■ Work to complete
All of the data that follows needs to be printed again, exactly as it reads.

■ Records for processing
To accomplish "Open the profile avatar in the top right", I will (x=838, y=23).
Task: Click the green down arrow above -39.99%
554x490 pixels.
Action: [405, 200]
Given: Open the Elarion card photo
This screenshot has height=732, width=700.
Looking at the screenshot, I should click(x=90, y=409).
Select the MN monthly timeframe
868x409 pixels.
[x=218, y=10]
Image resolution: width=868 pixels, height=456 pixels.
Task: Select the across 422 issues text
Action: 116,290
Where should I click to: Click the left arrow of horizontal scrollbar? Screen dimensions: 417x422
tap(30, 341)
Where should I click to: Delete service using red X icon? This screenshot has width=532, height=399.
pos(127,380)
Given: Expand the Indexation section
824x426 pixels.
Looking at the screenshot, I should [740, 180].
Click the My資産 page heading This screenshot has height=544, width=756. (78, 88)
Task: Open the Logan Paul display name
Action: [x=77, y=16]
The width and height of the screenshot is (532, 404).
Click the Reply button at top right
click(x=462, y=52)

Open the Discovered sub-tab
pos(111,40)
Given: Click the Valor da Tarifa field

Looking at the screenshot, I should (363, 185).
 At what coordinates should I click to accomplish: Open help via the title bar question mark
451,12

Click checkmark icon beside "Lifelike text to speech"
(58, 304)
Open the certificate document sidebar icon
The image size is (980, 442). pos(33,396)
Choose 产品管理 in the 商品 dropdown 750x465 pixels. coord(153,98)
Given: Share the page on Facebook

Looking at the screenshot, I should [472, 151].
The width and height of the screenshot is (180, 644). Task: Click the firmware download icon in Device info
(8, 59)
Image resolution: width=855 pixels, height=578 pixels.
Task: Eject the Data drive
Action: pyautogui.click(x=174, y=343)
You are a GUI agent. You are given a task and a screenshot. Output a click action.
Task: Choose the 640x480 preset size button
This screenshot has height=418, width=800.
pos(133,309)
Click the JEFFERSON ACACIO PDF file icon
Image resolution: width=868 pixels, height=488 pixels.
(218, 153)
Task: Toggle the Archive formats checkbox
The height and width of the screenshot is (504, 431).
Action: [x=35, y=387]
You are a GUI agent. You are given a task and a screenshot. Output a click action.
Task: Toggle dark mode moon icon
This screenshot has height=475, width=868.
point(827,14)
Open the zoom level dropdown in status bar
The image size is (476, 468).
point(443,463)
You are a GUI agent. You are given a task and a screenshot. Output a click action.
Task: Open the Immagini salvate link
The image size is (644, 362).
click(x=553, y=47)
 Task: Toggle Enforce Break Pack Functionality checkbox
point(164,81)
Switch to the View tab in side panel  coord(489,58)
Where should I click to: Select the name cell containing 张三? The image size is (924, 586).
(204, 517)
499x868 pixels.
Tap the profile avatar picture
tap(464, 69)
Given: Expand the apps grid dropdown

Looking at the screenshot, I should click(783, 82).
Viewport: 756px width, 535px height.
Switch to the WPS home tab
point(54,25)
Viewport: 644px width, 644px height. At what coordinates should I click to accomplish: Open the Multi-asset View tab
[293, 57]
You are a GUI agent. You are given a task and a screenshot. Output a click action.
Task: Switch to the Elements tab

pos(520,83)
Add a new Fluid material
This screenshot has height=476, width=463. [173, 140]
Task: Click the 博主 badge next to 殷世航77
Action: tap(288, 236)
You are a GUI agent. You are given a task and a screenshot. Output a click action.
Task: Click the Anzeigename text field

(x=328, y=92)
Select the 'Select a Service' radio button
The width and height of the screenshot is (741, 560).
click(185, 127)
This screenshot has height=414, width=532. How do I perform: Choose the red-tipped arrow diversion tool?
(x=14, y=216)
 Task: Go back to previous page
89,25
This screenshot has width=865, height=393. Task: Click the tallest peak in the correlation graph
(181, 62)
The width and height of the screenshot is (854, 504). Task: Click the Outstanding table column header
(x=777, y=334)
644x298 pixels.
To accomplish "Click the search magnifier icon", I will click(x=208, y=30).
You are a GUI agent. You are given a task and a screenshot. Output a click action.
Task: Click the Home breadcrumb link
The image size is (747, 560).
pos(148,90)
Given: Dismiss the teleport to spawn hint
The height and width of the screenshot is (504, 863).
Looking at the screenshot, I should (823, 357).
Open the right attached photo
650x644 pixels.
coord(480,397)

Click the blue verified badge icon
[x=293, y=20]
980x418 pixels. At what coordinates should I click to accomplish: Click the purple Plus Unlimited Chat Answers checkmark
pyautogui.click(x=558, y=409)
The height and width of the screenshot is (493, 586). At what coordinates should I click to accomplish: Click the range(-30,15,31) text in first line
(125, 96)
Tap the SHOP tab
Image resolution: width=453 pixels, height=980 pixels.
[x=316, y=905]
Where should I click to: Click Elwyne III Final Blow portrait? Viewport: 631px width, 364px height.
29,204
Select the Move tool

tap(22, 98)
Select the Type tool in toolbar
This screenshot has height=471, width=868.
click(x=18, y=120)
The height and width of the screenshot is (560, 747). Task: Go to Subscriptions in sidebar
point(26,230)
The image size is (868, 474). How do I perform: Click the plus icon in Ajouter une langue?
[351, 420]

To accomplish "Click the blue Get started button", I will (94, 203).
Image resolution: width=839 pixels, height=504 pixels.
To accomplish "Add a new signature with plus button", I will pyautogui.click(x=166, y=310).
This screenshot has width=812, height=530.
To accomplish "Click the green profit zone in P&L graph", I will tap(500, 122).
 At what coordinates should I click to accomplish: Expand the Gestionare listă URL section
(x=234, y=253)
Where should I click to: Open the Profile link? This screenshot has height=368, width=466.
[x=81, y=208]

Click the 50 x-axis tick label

■ Answer
To accomplish "Open the profile avatar in the top right", I will (x=838, y=23).
Task: Click the green down arrow above -39.99%
554x490 pixels.
Action: [405, 200]
Given: Open the Elarion card photo
This screenshot has height=732, width=700.
Looking at the screenshot, I should click(x=90, y=409).
Select the MN monthly timeframe
868x409 pixels.
[x=218, y=10]
Image resolution: width=868 pixels, height=456 pixels.
Task: Select the across 422 issues text
Action: 116,290
Where should I click to: Click the left arrow of horizontal scrollbar? Screen dimensions: 417x422
tap(30, 341)
Where should I click to: Delete service using red X icon? This screenshot has width=532, height=399.
pos(127,380)
Given: Expand the Indexation section
824x426 pixels.
Looking at the screenshot, I should [740, 180].
Click the My資産 page heading This screenshot has height=544, width=756. (78, 88)
Task: Open the Logan Paul display name
Action: [x=77, y=16]
The width and height of the screenshot is (532, 404).
Click the Reply button at top right
click(x=462, y=52)

Open the Discovered sub-tab
pos(111,40)
Given: Click the Valor da Tarifa field

Looking at the screenshot, I should (363, 185).
 At what coordinates should I click to accomplish: Open help via the title bar question mark
451,12

Click checkmark icon beside "Lifelike text to speech"
(58, 304)
Open the certificate document sidebar icon
The image size is (980, 442). pos(33,396)
Choose 产品管理 in the 商品 dropdown 750x465 pixels. coord(153,98)
Given: Share the page on Facebook

Looking at the screenshot, I should [472, 151].
The width and height of the screenshot is (180, 644). Task: Click the firmware download icon in Device info
(8, 59)
Image resolution: width=855 pixels, height=578 pixels.
Task: Eject the Data drive
Action: pyautogui.click(x=174, y=343)
You are a GUI agent. You are given a task and a screenshot. Output a click action.
Task: Choose the 640x480 preset size button
This screenshot has height=418, width=800.
pos(133,309)
Click the JEFFERSON ACACIO PDF file icon
Image resolution: width=868 pixels, height=488 pixels.
(218, 153)
Task: Toggle the Archive formats checkbox
The height and width of the screenshot is (504, 431).
Action: [x=35, y=387]
You are a GUI agent. You are given a task and a screenshot. Output a click action.
Task: Toggle dark mode moon icon
This screenshot has height=475, width=868.
point(827,14)
Open the zoom level dropdown in status bar
The image size is (476, 468).
point(443,463)
You are a GUI agent. You are given a task and a screenshot. Output a click action.
Task: Open the Immagini salvate link
The image size is (644, 362).
click(x=553, y=47)
 Task: Toggle Enforce Break Pack Functionality checkbox
point(164,81)
Switch to the View tab in side panel  coord(489,58)
Where should I click to: Select the name cell containing 张三? The image size is (924, 586).
(204, 517)
499x868 pixels.
Tap the profile avatar picture
tap(464, 69)
Given: Expand the apps grid dropdown

Looking at the screenshot, I should click(783, 82).
Viewport: 756px width, 535px height.
Switch to the WPS home tab
point(54,25)
Viewport: 644px width, 644px height. At what coordinates should I click to accomplish: Open the Multi-asset View tab
[293, 57]
You are a GUI agent. You are given a task and a screenshot. Output a click action.
Task: Switch to the Elements tab

pos(520,83)
Add a new Fluid material
This screenshot has height=476, width=463. [173, 140]
Task: Click the 博主 badge next to 殷世航77
Action: tap(288, 236)
You are a GUI agent. You are given a task and a screenshot. Output a click action.
Task: Click the Anzeigename text field

(x=328, y=92)
Select the 'Select a Service' radio button
The width and height of the screenshot is (741, 560).
click(185, 127)
This screenshot has height=414, width=532. How do I perform: Choose the red-tipped arrow diversion tool?
(x=14, y=216)
 Task: Go back to previous page
89,25
This screenshot has width=865, height=393. Task: Click the tallest peak in the correlation graph
(181, 62)
The width and height of the screenshot is (854, 504). Task: Click the Outstanding table column header
(x=777, y=334)
644x298 pixels.
To accomplish "Click the search magnifier icon", I will click(x=208, y=30).
You are a GUI agent. You are given a task and a screenshot. Output a click action.
Task: Click the Home breadcrumb link
The image size is (747, 560).
pos(148,90)
Given: Dismiss the teleport to spawn hint
The height and width of the screenshot is (504, 863).
Looking at the screenshot, I should (823, 357).
Open the right attached photo
650x644 pixels.
coord(480,397)

Click the blue verified badge icon
[x=293, y=20]
980x418 pixels. At what coordinates should I click to accomplish: Click the purple Plus Unlimited Chat Answers checkmark
pyautogui.click(x=558, y=409)
The height and width of the screenshot is (493, 586). At what coordinates should I click to accomplish: Click the range(-30,15,31) text in first line
(125, 96)
Tap the SHOP tab
Image resolution: width=453 pixels, height=980 pixels.
[x=316, y=905]
Where should I click to: Click Elwyne III Final Blow portrait? Viewport: 631px width, 364px height.
29,204
Select the Move tool

tap(22, 98)
Select the Type tool in toolbar
This screenshot has height=471, width=868.
click(x=18, y=120)
The height and width of the screenshot is (560, 747). Task: Go to Subscriptions in sidebar
point(26,230)
The image size is (868, 474). How do I perform: Click the plus icon in Ajouter une langue?
[351, 420]

To accomplish "Click the blue Get started button", I will (94, 203).
Image resolution: width=839 pixels, height=504 pixels.
To accomplish "Add a new signature with plus button", I will pyautogui.click(x=166, y=310).
This screenshot has width=812, height=530.
To accomplish "Click the green profit zone in P&L graph", I will tap(500, 122).
 At what coordinates should I click to accomplish: Expand the Gestionare listă URL section
(x=234, y=253)
Where should I click to: Open the Profile link? This screenshot has height=368, width=466.
[x=81, y=208]

Click the 50 x-axis tick label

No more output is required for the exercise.